The Korea Herald


[Herald Review] Lee Sun-kyun’s presence lights up ‘Project Silence’

Audience can’t help but root for late Lee’s character in posthumous blockbuster

By Kim Da-sol

Published : July 10, 2024 - 14:23

    • Link copied

Lee Sun-kyun (left) plays national security officer Jung-won in “Project Silence.” (CJENM) Lee Sun-kyun (left) plays national security officer Jung-won in “Project Silence.” (CJENM)

Stranded on a collapsed bridge shrouded in thick fog, a father and daughter on their way to the airport, an older couple returning from a trip, two sisters who missed a flight and a tow truck driver come together to escape the catastrophic scene.

But it is not the 100-car pileup or helicopter crash that happened right in front of them that are threatening their lives. It is a dozen military dogs implanted with bot chips that were mistakenly released from a transport truck on the bridge.

“Project Silence” garnered attention last year when it was invited to the 76th Cannes Film Festival in the “Midnight Screening” section, which shows genre films with both critical and commercial appeal.

A year later, the movie is slated to open at local theaters on July 12 – this time, receiving more attention as a posthumous work of late actor Lee Sun-kyun.

Lee, with his strong presence throughout the film’s 96 minutes, leads the overall plot as national security officer Jung-won. The father-daughter chemistry between Lee and actor Kim Su-an (“Train to Busan,” “The Battleship Island”) is well-delivered, as the two learn to communicate with each other after reminiscing about Jung-won’s wife having passed away.

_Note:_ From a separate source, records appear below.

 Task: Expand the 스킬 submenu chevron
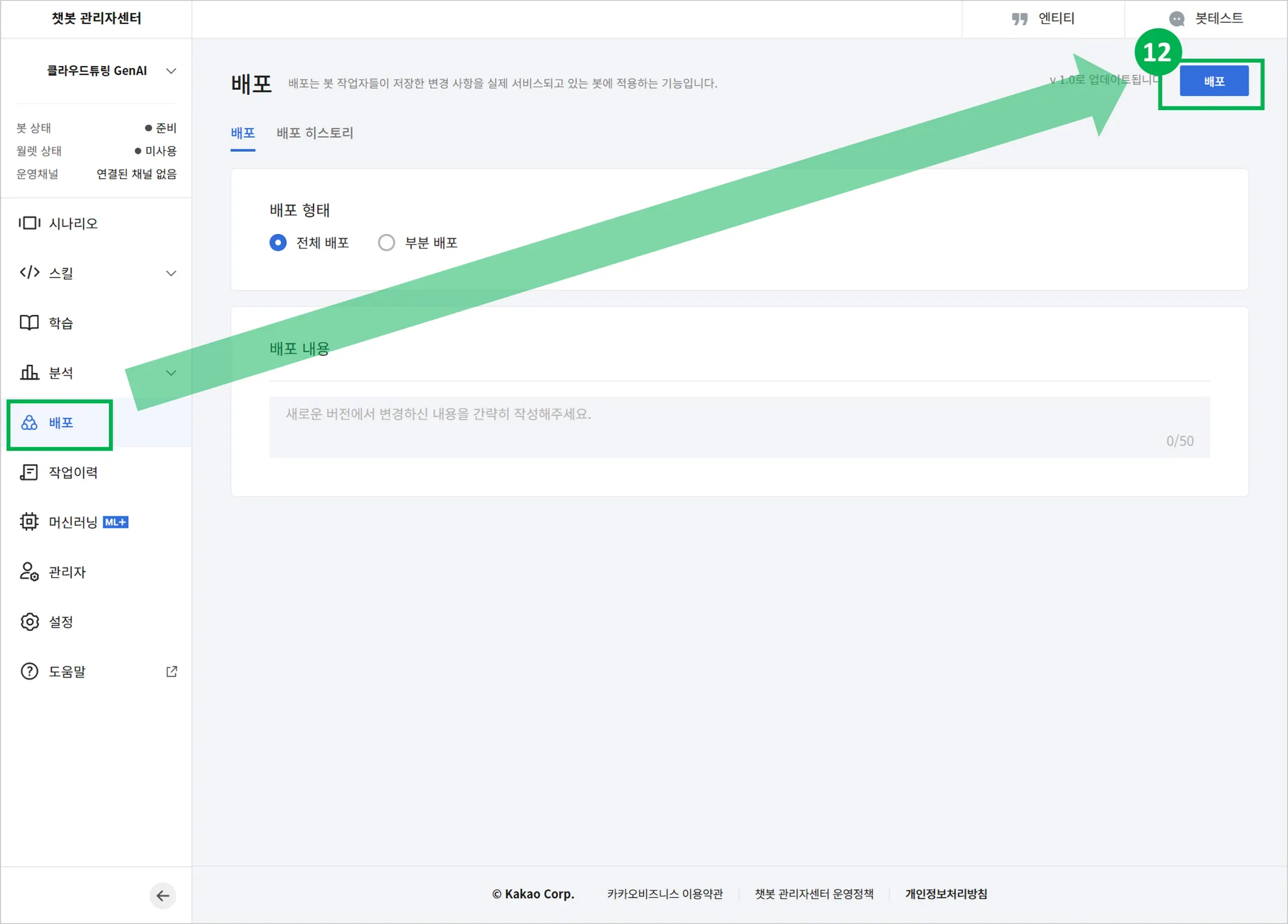coord(170,273)
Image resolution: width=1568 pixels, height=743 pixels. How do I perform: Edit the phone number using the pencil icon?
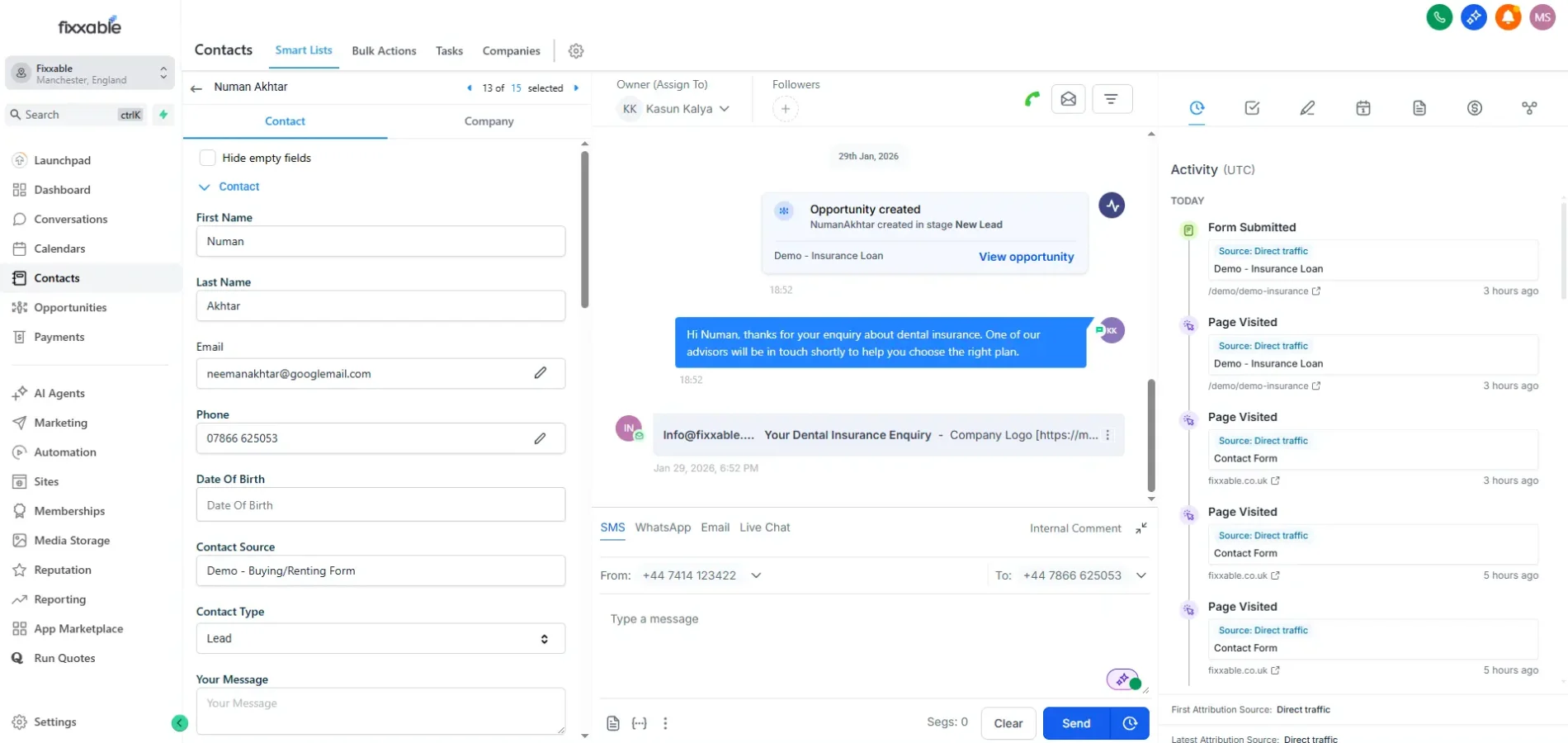(x=540, y=438)
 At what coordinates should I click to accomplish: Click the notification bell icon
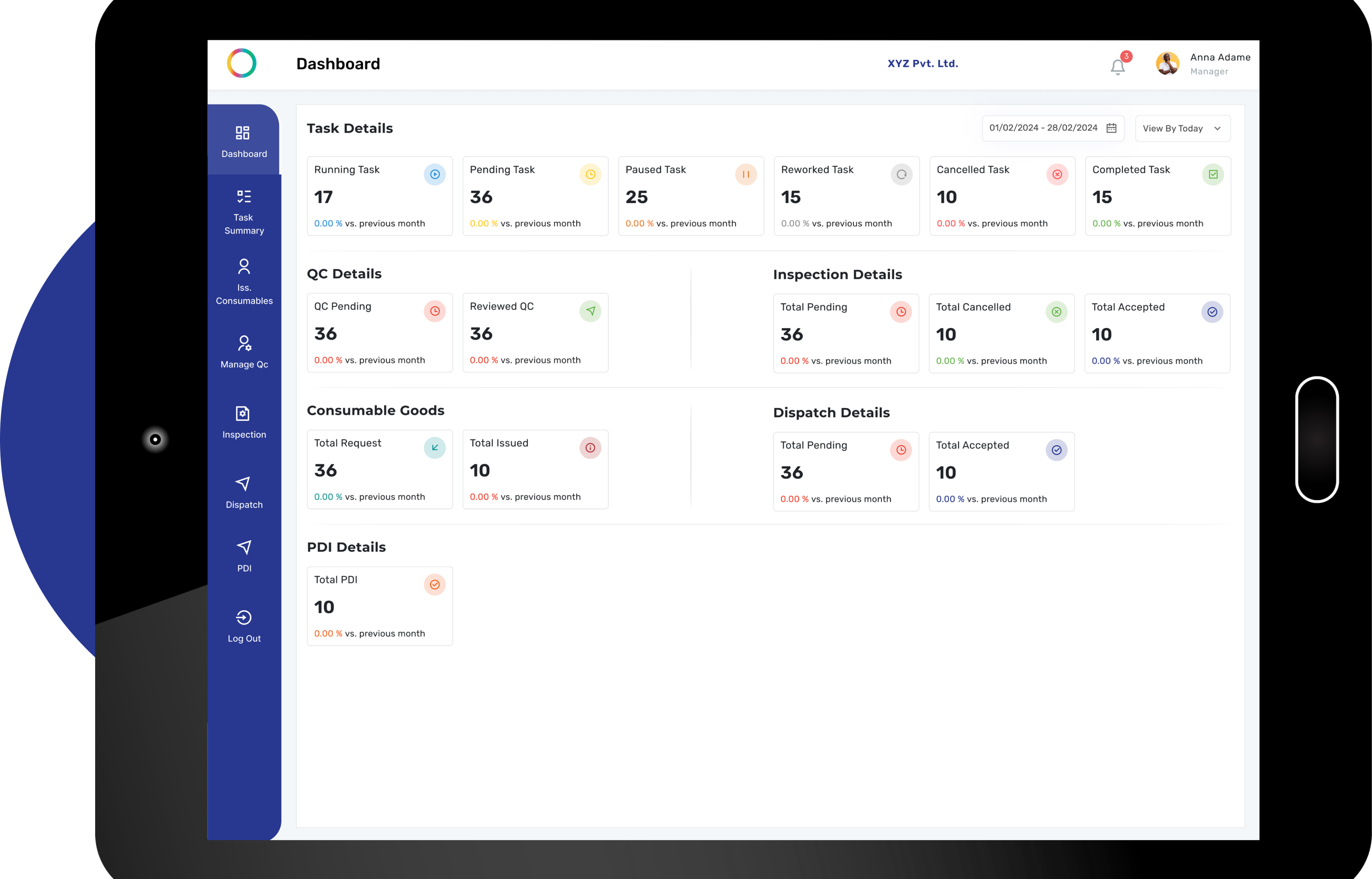[x=1118, y=67]
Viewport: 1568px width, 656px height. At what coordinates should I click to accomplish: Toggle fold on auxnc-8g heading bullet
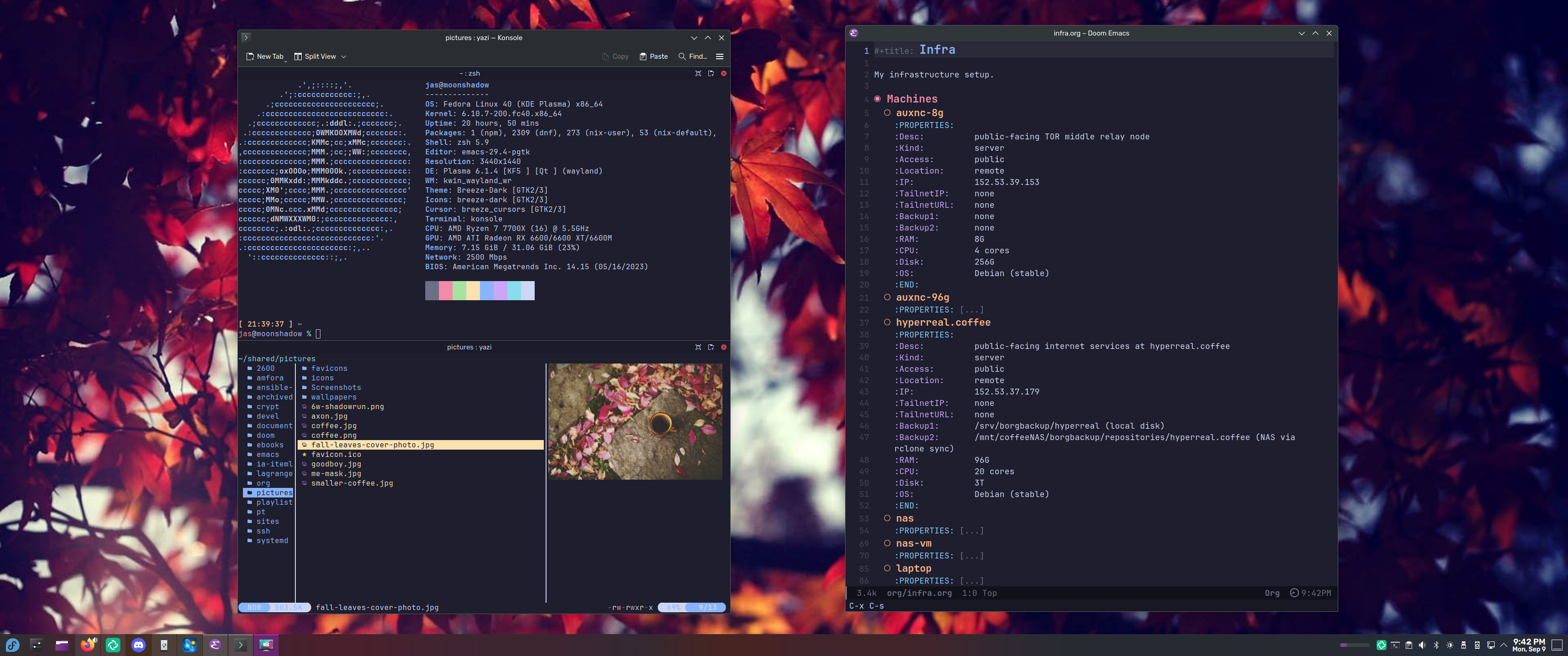point(887,113)
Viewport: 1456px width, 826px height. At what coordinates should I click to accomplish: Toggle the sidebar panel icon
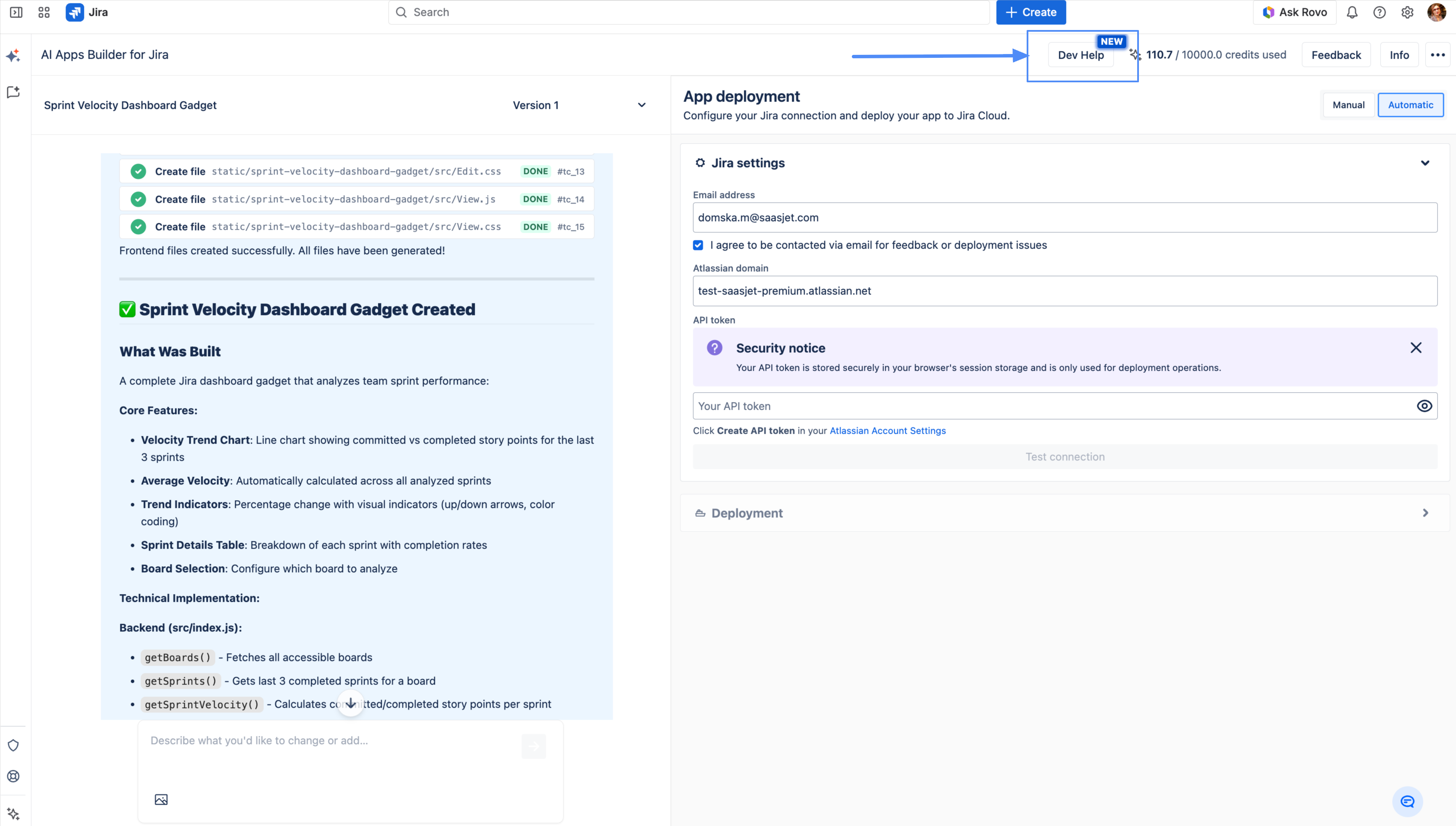[16, 12]
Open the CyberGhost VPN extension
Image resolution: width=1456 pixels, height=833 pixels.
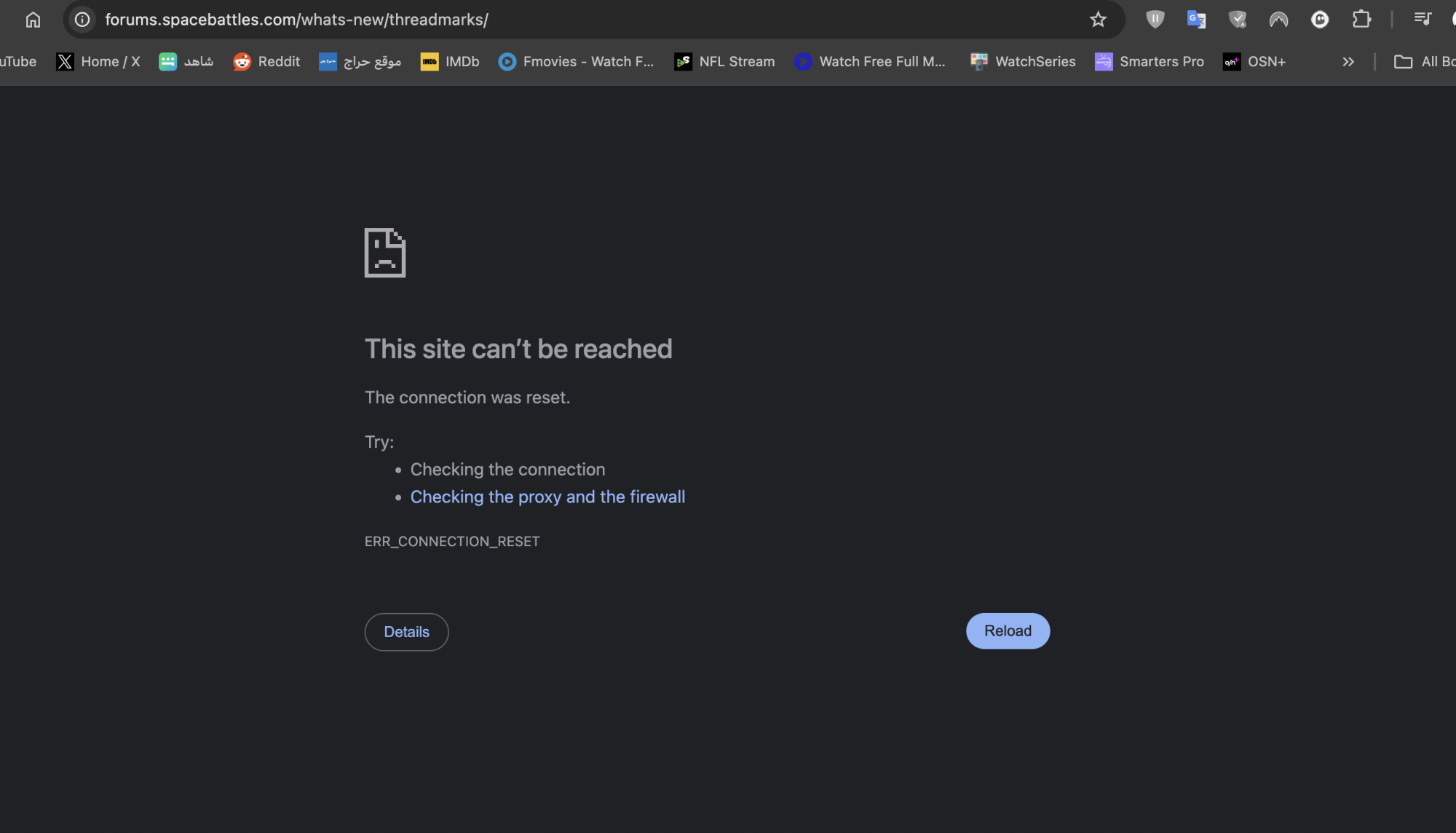coord(1319,20)
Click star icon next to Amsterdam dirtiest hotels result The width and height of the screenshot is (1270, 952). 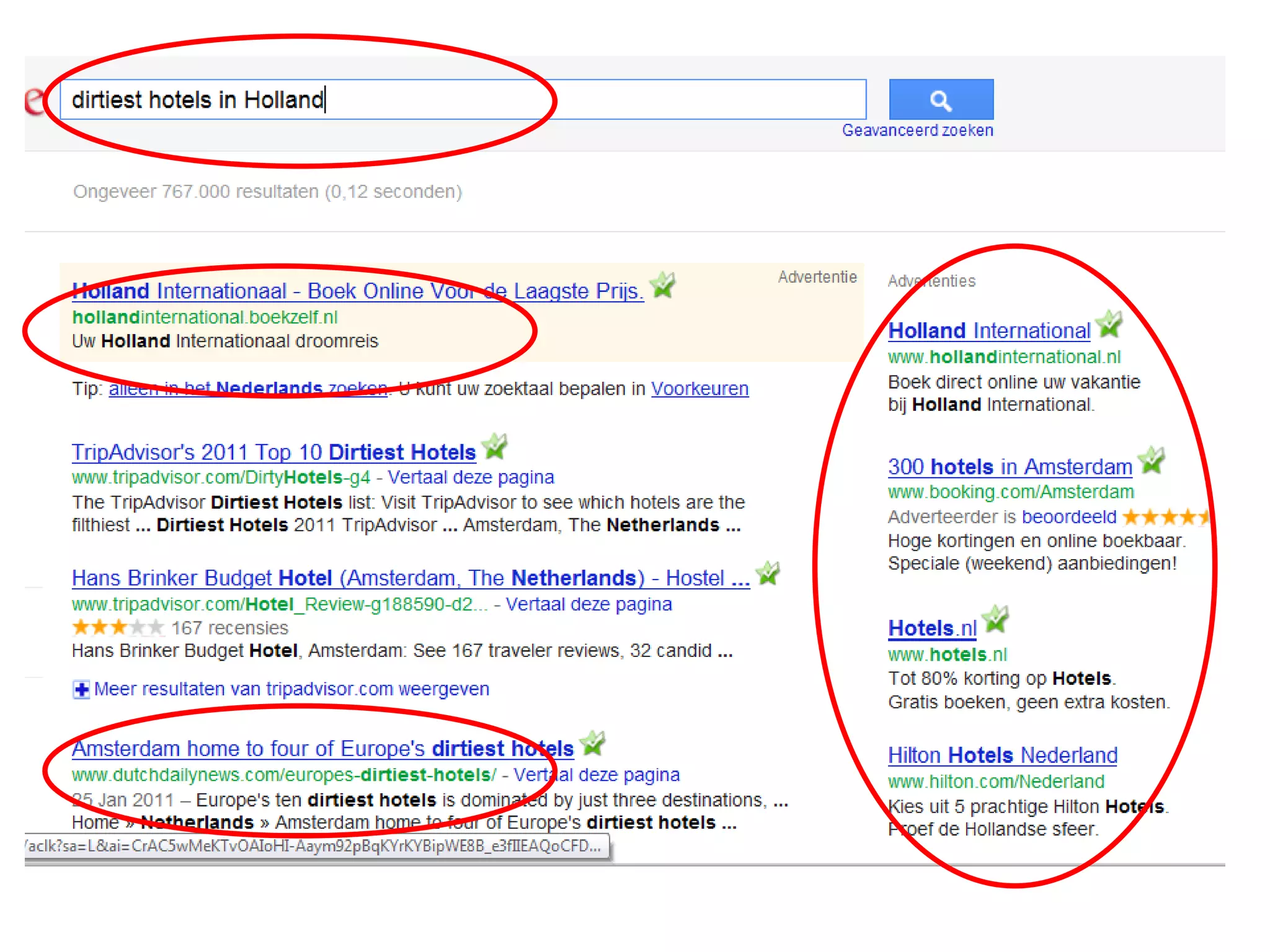[593, 743]
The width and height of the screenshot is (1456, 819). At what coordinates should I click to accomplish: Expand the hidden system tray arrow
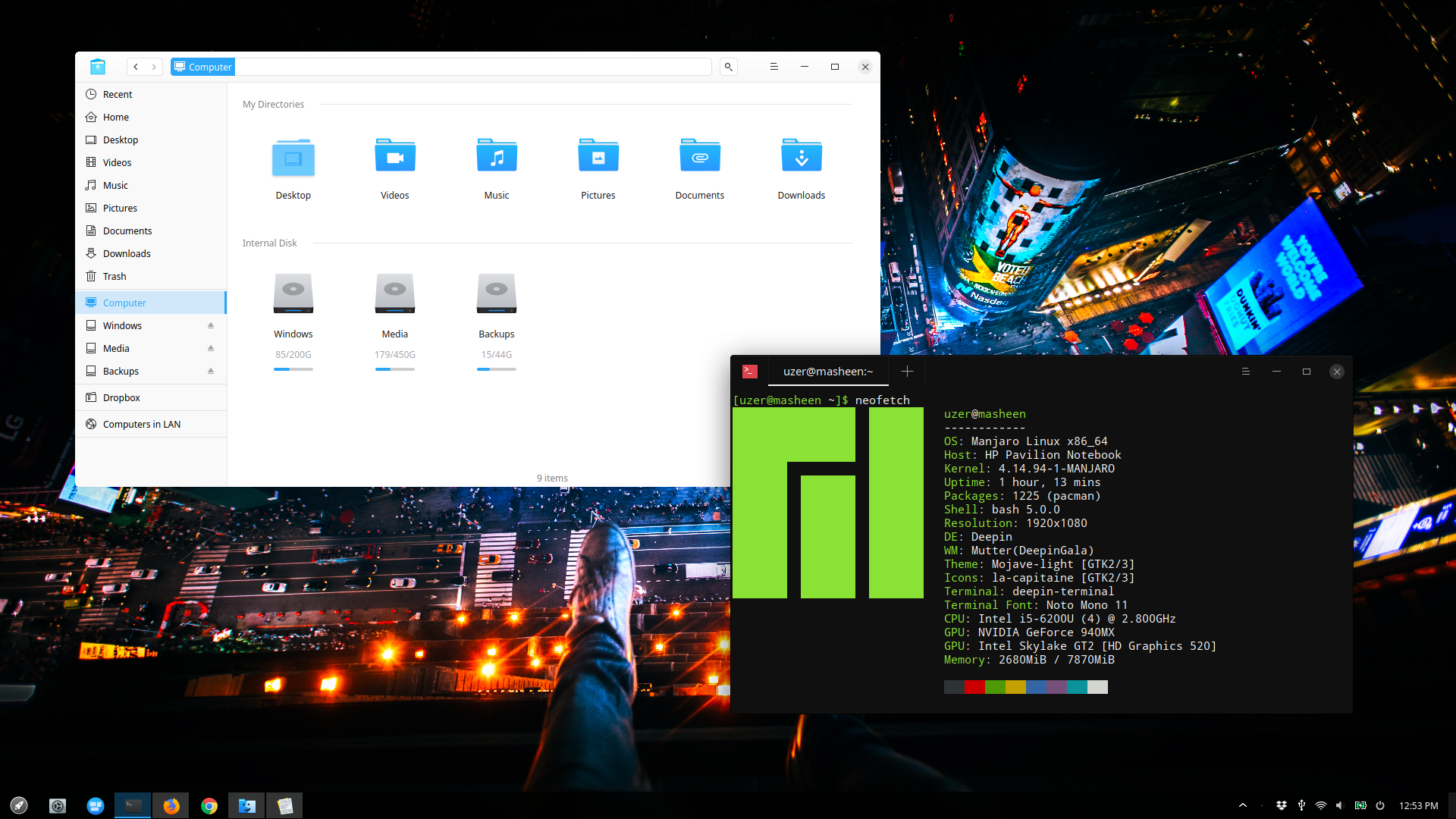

The movie follows the cliched story development of typical disaster flicks that feature the appearance of a villain or mutual enemy and where the characters overcome hardship together as a community. Where the movie stands out, however, is the stellar computer graphics and visual effects.

Some 18.5 billion won ($13.4 million) went into devising realistic action sequences. Scenes including a pileup involving some 100 cars, the crash of a helicopter hitting the bridge and the attack of military dogs sprinting towards human targets are rendered realistic on the screen, thanks to Dexter Studio, which is known for its VFX sophistication in “Space Sweepers” (2021).

However, that does not mean that director Kim Tae-gon and his production staff had actors act in front of a blue screen. Instead, they built a gigantic set with an asphalt road to shoot the scenes that take place on the bridge. Some 300 trucks filled with props were used on the set, the director said, allowing them to set up an immersive background so that the audience can experience and enjoy the thrills shown on the screen.

Lee Sun-kyun plays national security officer Jung-won in “Project Silence.” (CJENM) Lee Sun-kyun plays national security officer Jung-won in “Project Silence.” (CJENM)

If nothing else, late Lee’s presence makes this movie worth watching.

The movie delivers the message that a family’s love wins over human selfishness in a catastrophic situation.

Lee’s stable, convincing acting of coldhearted and decisive father Jung-won is something not forceful or powerful, but it still resonates deeply with the audience, especially in the last scene, where, looking up at a sunny blue sky, he quietly and peacefully grins.

Because we have now lost Lee, the audience is on Jung-won’s side throughout the movie: All we can do is root for him, spurred on by the longing and grief that he is no longer with us.